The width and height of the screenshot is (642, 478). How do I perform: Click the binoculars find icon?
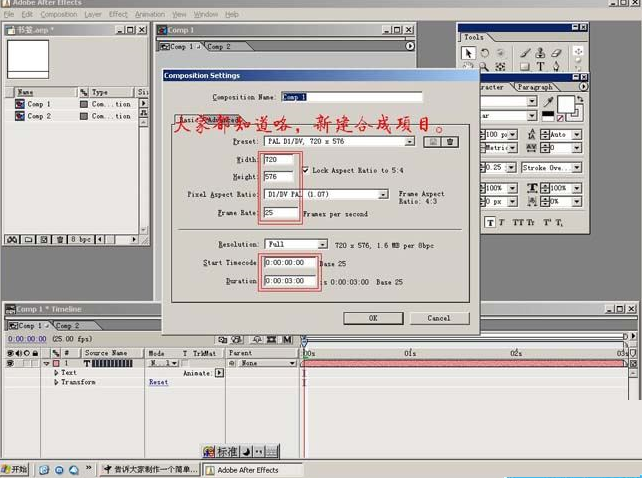point(12,239)
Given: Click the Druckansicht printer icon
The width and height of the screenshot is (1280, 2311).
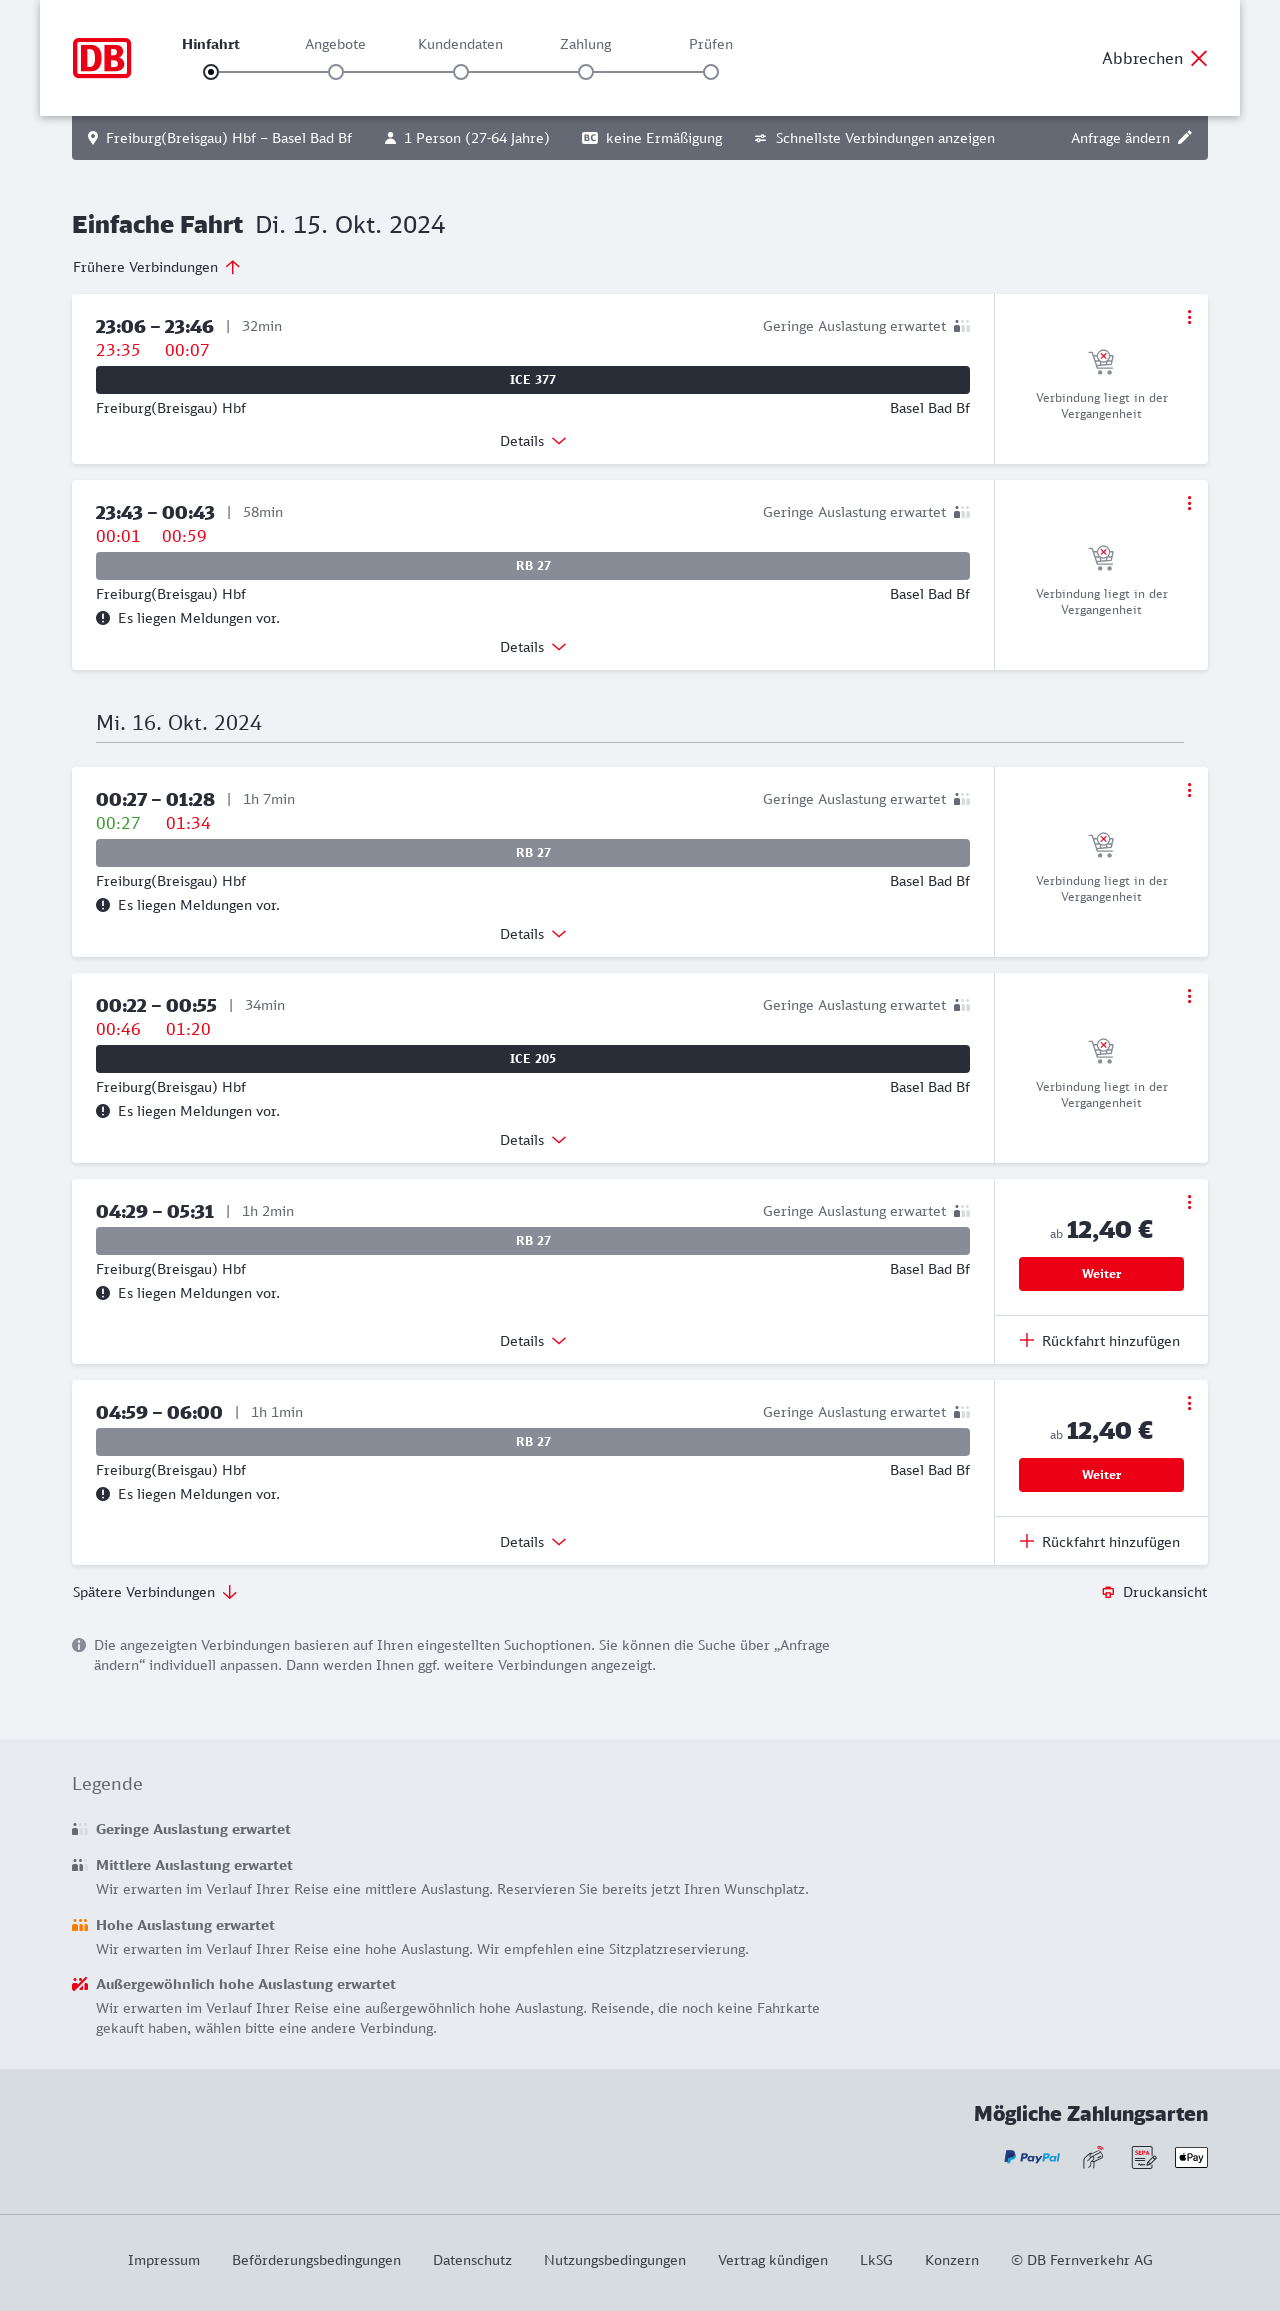Looking at the screenshot, I should point(1108,1592).
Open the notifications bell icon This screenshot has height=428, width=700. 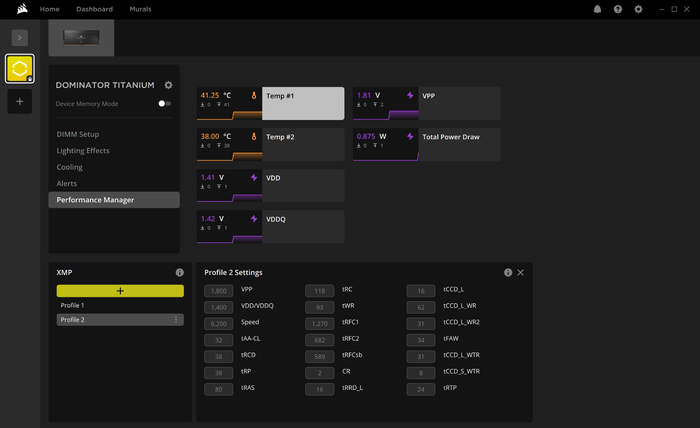click(597, 9)
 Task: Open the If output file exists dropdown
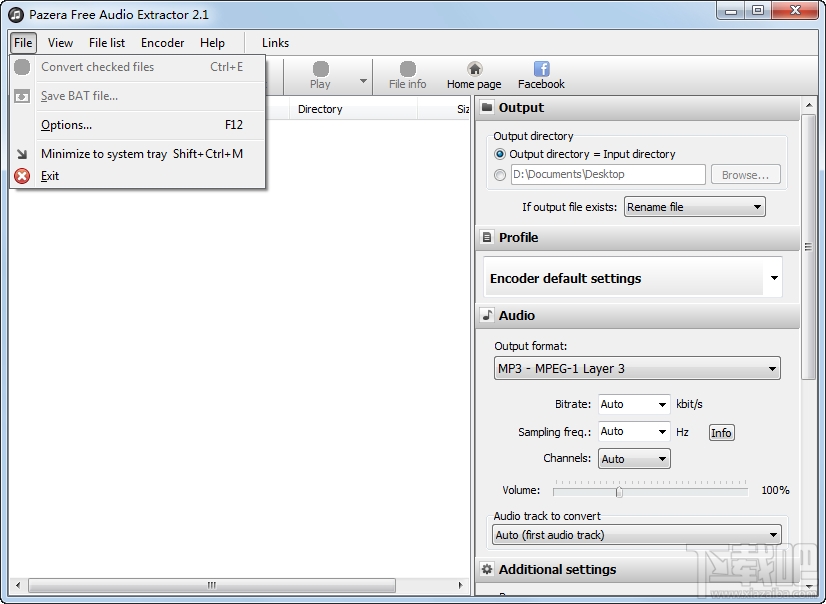pos(694,207)
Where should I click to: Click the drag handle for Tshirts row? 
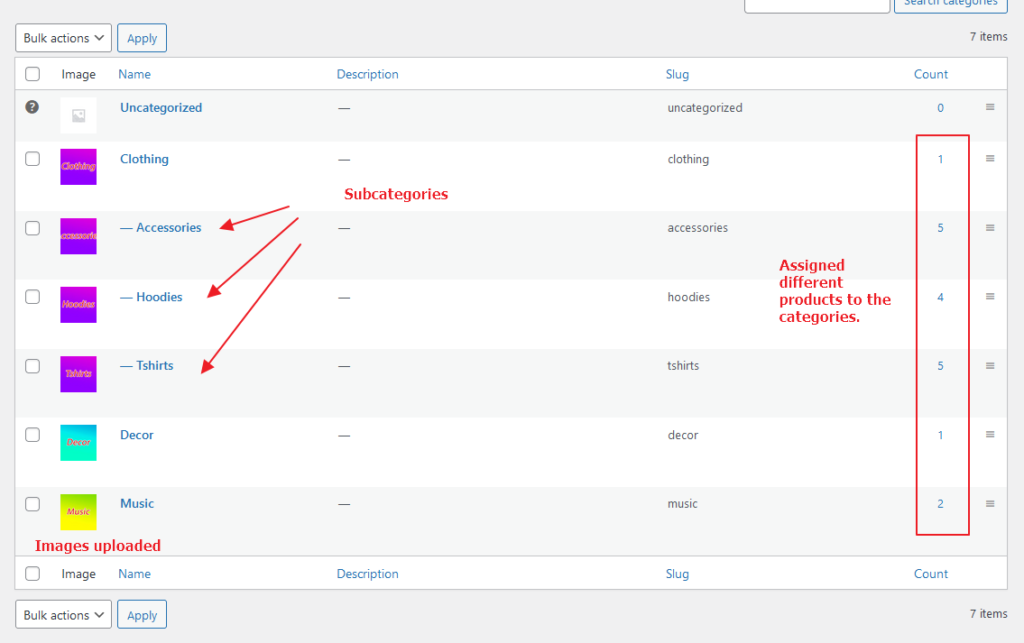tap(990, 366)
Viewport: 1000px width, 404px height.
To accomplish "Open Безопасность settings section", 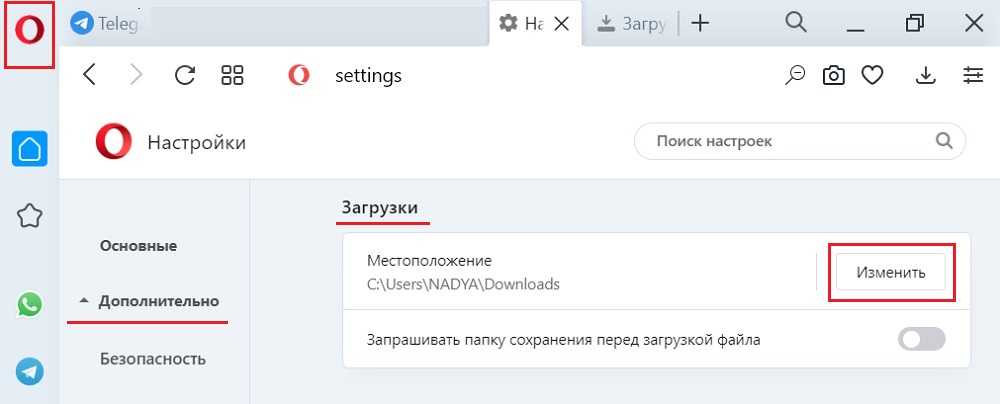I will 152,359.
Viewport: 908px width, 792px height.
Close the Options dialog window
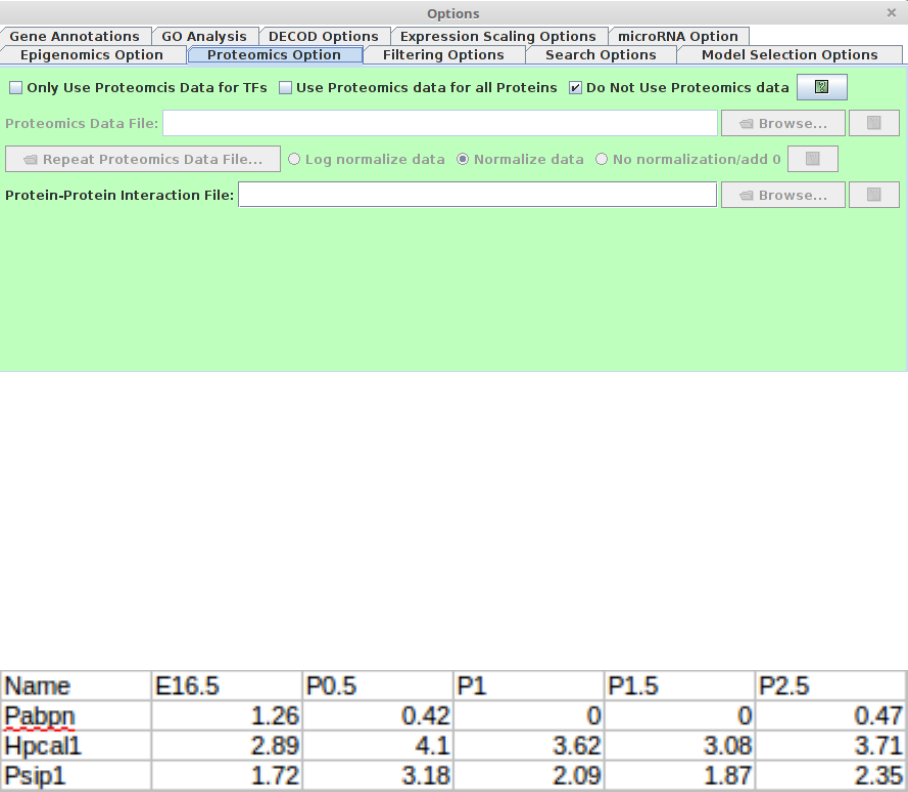pos(891,13)
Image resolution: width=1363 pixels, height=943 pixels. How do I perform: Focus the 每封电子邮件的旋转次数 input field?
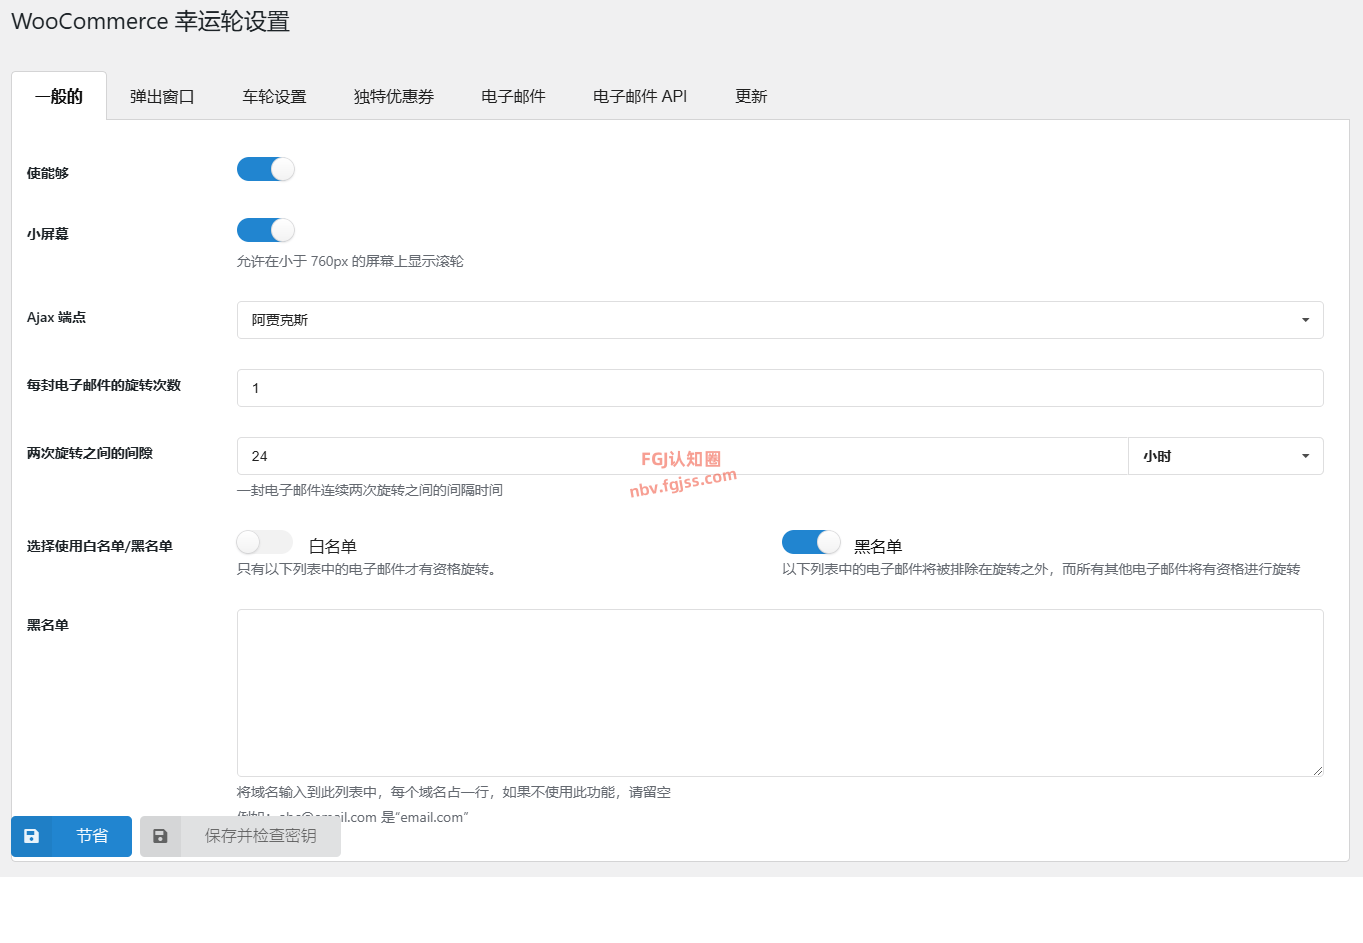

About this task: Each line of the data that holds "Viewport" should be reported.

Task output:
Viewport: 1000px width, 404px height.
Viewport: 908px width, 792px height.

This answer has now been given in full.